Well, things came to a head around Brian's 15th birthday. That was the year that the Innsmouth native shook his way to the World Craps Championship in nearby Arkham. Maybe you saw that. It was broadcast extensively on Swedish television. They called him ID: the Innsmouth Dicer, and he was definitely on a roll that year, defeating world champion Linda 'Lowroller' Mabry in eight straight sets and taking away half of the tournament's special awards into the bargain, including The Golden Shovel Award, which until then had seemingly been the lifelong property of one Missouri Rick -- although the victories proved bittersweet for Brian after a good half-dozen of his bested opponents publicly accused him of witchcraft shortly after the competition pulled up stakes and returned to its customary venue in Vegas. Mene, mene, tekel, upharsin!

Can't say I seen hide nor hair of Brian since. But legend has it that he put his tournament winnings toward a tour of the South Sea Islands later that year, probably to do some fact-checking on the seemingly improbable yarns that his maritime father had spun for him back in his Innsmouth days. Fact is, I had nigh on forgotten about old 'ID' until you come here, young feller, and started pumping me with this here liquor, tellin' me you were after a what-cha-ma-call-it bio-graphy of Innsmouth's most famous (and indeed only) sports hero, if you can call back-alley games of Perquackey and Chuck-a-luck a sport, that is.

Another serving of hooch, if you please, young feller. Mene, mene -- Ahem! I say Mene, mene, tekel, upharsin!

Say you're fixin' to put my words on something they call an Internet, eh? Sounds like the devil's work to me, boy, along with your wild talk of e-mails, iPods, and smartphones, and something you call a Roku de-vice, whatever that be. (And I used to think Chief Walakea talked nonsense.

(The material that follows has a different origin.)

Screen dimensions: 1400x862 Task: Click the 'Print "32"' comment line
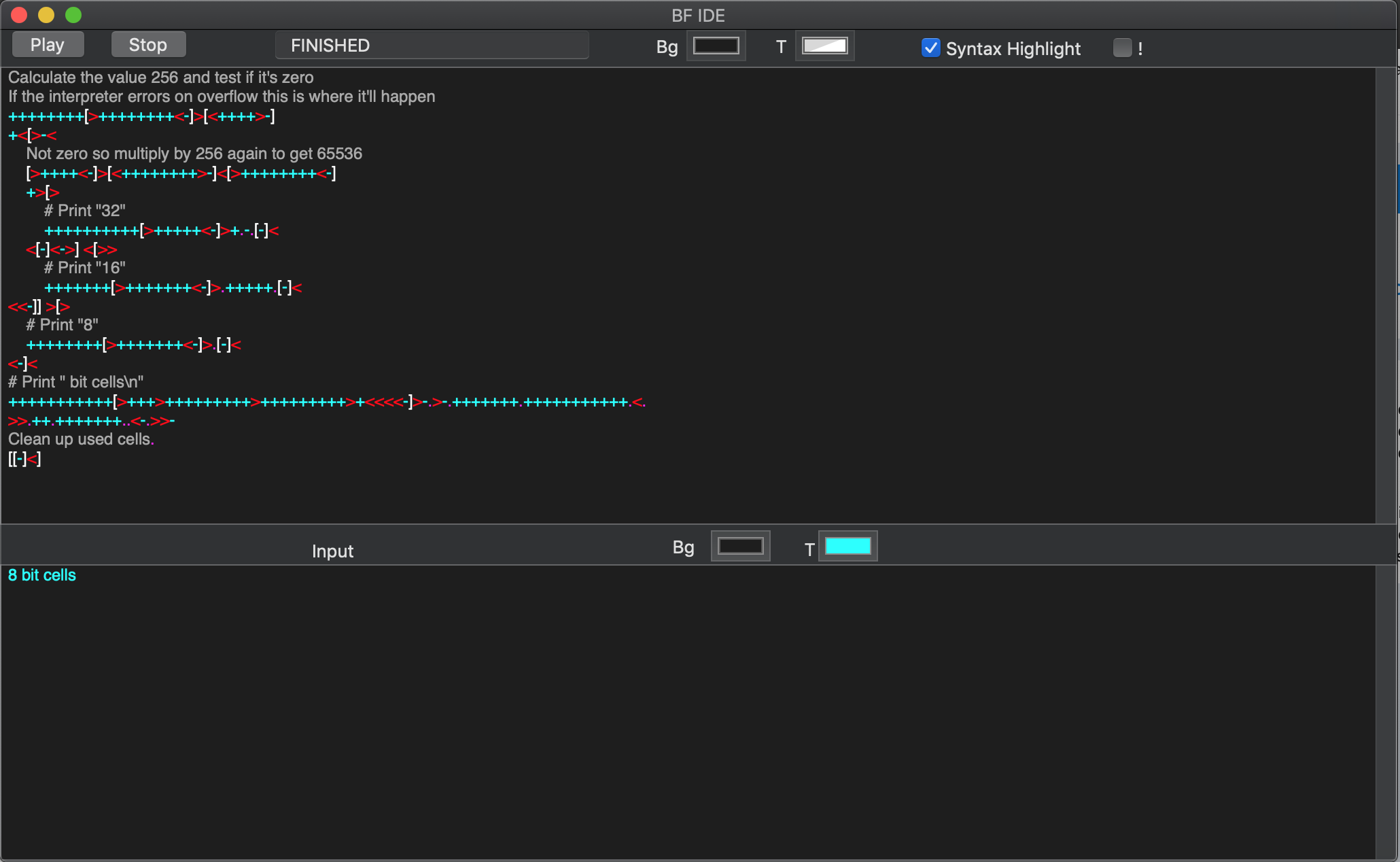[85, 211]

Even them South Sea Islanders couldn't have come up with all the dubious-sounding gewgaws as ye speak of!)

Humph. And people wonder why I'm forever muttering Mene, mene, tekel, upharsin! Well, news flash, young feller: just stop spooking this here 92-year-old toper with 21st-century devil-speak and maybe then he'll clam up. Until then, these lips were made for mutterin'!

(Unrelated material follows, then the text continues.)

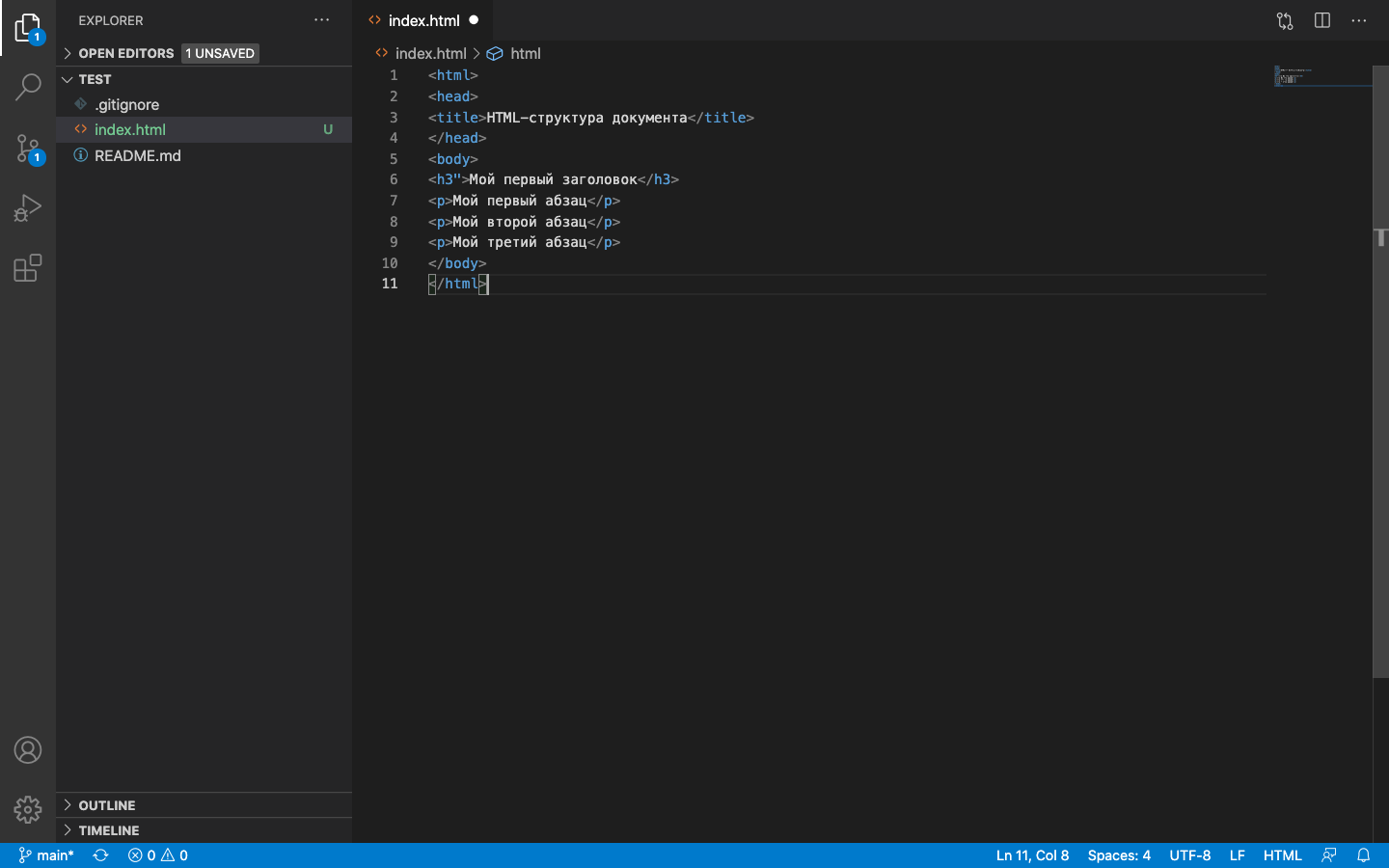
Task: Open the Source Control view
Action: point(28,148)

People who liked this article are often seen mulling around Hammond's Drug Store in Newburyport around 10 A.M. of a weekday, waiting for Joe Sargent's rattle-trap of a bus to take them to the secluded port town of Innsmouth on some kind of routine business trip or other. Little do they realize that the town in question has been recently taken over by a legion of Frog-Fish things that are 'mixing bloods' with the locals while aggressively evangelizing a new so-called religion dubbed the Loyal Order of Dagon. Fortunately, the majority of these commercial wayfarers miraculously survive their brief sojourn in this shadow-haunted backwater, though a good 90% of them go on to tell wild stories in Ipswich later that night about strange noises issuing from behind the boarded-up windows of many an attic and basement ("as wasn't supposed to have nobody in 'em," as one local historian likes to put it, namely Zadok Allen, the town's liquourish nonagenarian, who dishes up color commentary on the town at the rate of 500 words per pint of "the good stuff," as he calls it).